Below are the entries; tally the lines holding the string "target" and give only that figure.

Stored records:
------------

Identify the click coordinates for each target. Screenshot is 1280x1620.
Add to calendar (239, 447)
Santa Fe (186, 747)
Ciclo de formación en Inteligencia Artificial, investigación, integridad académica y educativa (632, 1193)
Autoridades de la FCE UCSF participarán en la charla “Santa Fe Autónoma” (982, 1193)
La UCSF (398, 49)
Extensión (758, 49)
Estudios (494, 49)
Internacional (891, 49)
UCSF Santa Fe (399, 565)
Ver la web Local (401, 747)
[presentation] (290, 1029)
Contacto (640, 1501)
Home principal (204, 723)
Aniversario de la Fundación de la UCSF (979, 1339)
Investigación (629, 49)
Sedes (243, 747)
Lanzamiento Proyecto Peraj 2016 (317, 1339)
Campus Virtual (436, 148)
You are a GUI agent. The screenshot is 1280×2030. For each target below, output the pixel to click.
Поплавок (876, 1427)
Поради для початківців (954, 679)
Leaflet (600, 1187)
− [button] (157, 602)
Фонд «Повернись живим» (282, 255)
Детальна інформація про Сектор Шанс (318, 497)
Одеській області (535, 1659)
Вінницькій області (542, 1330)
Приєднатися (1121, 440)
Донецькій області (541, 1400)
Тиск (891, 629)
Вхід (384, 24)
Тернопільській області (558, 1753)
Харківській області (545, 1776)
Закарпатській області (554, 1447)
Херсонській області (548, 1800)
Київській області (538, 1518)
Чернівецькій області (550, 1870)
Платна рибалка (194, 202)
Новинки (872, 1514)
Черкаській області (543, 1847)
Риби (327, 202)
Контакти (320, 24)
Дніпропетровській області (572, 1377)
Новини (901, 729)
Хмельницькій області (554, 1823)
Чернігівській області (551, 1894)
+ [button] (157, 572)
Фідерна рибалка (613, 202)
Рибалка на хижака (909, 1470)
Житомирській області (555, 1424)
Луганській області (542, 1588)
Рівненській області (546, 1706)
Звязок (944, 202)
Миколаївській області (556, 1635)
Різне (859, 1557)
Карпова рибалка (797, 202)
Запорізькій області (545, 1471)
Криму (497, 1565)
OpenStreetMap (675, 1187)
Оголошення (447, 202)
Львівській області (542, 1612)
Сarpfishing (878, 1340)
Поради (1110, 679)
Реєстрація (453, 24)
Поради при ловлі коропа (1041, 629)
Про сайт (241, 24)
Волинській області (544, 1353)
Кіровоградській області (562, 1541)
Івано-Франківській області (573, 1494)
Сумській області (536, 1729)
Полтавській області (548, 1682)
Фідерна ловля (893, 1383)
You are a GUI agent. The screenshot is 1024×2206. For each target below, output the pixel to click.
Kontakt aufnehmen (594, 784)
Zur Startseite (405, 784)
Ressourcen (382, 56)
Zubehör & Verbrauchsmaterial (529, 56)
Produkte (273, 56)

------------

### Response area
3